Temporary Debt Ceiling, Delinquents and Giveaways
January 8, 2010 by Chip Wood
*A very temporary new debt ceiling. In its last action before shutting down for the Christmas holidays the Senate voted 60-39 on Christmas Eve to raise the U.S. debt ceiling by $240 billion, to a grand total of $12.4 trillion. The new funds won’t last long, however. At the present rate of spending the government will run out of money by mid-February.
*Here’s one way to pay the bills. The Internal Revenue Service (IRS) reports that some 276,000 current and retired federal employees are in arrears on paying their income taxes. The total owed Uncle Sam by these deadbeats comes to a little more than $3 billion. Among cabinet agencies, the Department of Housing and Urban Development had the highest delinquency rate at just over 4 percent.
*Let’s stop giving it away. Secretary of Agriculture Tom Vilsack recently promised that the United States would give $1 billion to developing countries that work to preserve their forests. This means that the U.S., already $12 trillion in debt and facing another trillion-dollar deficit, will borrow the money from China, to send to Brazil, to bribe them to stop cutting down their own trees.

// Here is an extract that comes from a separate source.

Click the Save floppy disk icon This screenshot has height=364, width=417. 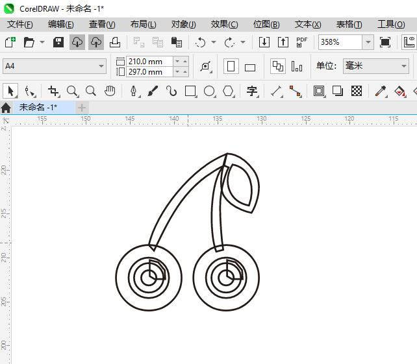point(58,42)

*But Hillary wants to spend a lot more. Vilsack’s promise of $1 billion to preserve the Amazon rain forests seemed modest indeed compared to the promise at Copenhagen from Secretary of State Hillary Clinton. She pledged that the U.S. will lead a campaign to provide $100 billion a year, starting in 2020, “to address climate change needs in developing countries.” Where will the money come from? See the first item above.